By bringing Neacoxie neighbors together, she said, the wildlife corridor project can help NCLC can learn how wildlife is already using backyard habitat and teach landowners how their parcels fit into the region’s ecosystem.
In some parts of the corridor, NCLC invites landowners to leave a buffer of natural shrubs along the edges of their yard to allow wetlands to widen their functions – or leave a snag in place for potential wood duck nesting. In the prairie lands, homeowners could create their own butterfly gardens by planting native flowers such as Douglas aster or blue violet.
Voelke has already begun collecting seeds for a native prairie plant propagation program to encourage local landowners to do native landscaping, which “provides almost a recreational value for people who enjoy watching wildlife,” she said. NCLC has also volunteered to help homeowners control Scotch broom, a rampant invasive species that was originally planted to stabilize the bare sand dunes and quickly replaced native plants along much of the North Coast.
As a land trust, NCLC owns and manages about 700 acres of North Coast habitat, including about 20 acres in the Neacoxie Wildlife Corridor. The land trust has also established about 350 acres of protected conservation easements in the region.

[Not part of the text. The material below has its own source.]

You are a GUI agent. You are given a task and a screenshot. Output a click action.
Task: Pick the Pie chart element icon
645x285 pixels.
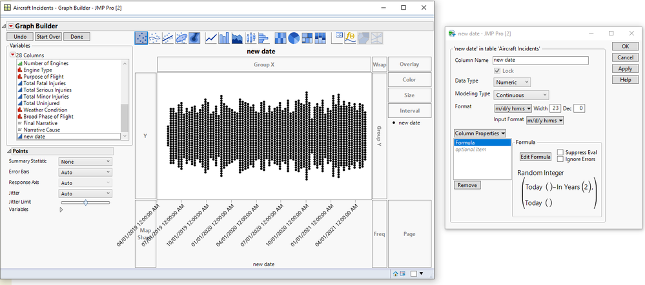[x=292, y=38]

On its own Neacoxie property, NCLC has already begun hand-cutting and mowing down Scotch broom and removing holly. Eventually, the conservancy may be able to reclaim some natural sand dune habitat by skimming off unnatural soils that have accumulated over years of invasive plant growth.
But NCLC Executive Director Neal Maine is the first to admit the land trust isn’t going to protect all the valuable habitat in Clatsop County. Local landowners can help fill the gaps in the conservancy’s holdings by restoring pieces of their own property and inviting habitat into their back yards, he said.
“People, when they live next to a resource, they watch it,” said Maine. “This is their connection to the world. … The future of land management is not taking land from the system but engaging the people who are in the system with the land.”
That way new houses may end up in “the right spots,” and “you can still have development and have the natural components intact.”
Some landowners are already doing their part. Michael Riley has lived in the Surf Pines community for 30 years, and has left more than an acre of his property beside the creek untouched.
“Long before the (wildlife corridor) project ever existed we knew this was an important thing to keep open and intact,” said Riley, who works as a landscape designer. Riley said his house was an early installation along the wildlife corridor, and he’s since watched development grow and encroach upon the creek’s habitat.
“This particular Neacoxie corridor is really important because it’s to some degree still intact,” he said. “If you live here and watch the way things work, the animals move along it; it’s really important to their movement. The elk and the birds and animals, coyotes, they really use that area. You see it – it’s pretty critical to keep these passageways open.”
Jeanne Henderson and her husband live near the corridor on the ocean in Surf Pines, but they have seen as many as 16 elk on their property.
“It’s spectacular,” she said. “It’s so fun to watch.”
Henderson said she passes the wildlife corridor on her way home every day, and “there’s almost always a blue heron in the creek and quite often elk crossing.”
The Neacoxie Wildlife Corridor is “going to affect everybody in Surf Pines,” she said. “That land will be saved for wildlife habitat, and that helps all of us. It’s such a special thing to have that instead of another housing development.”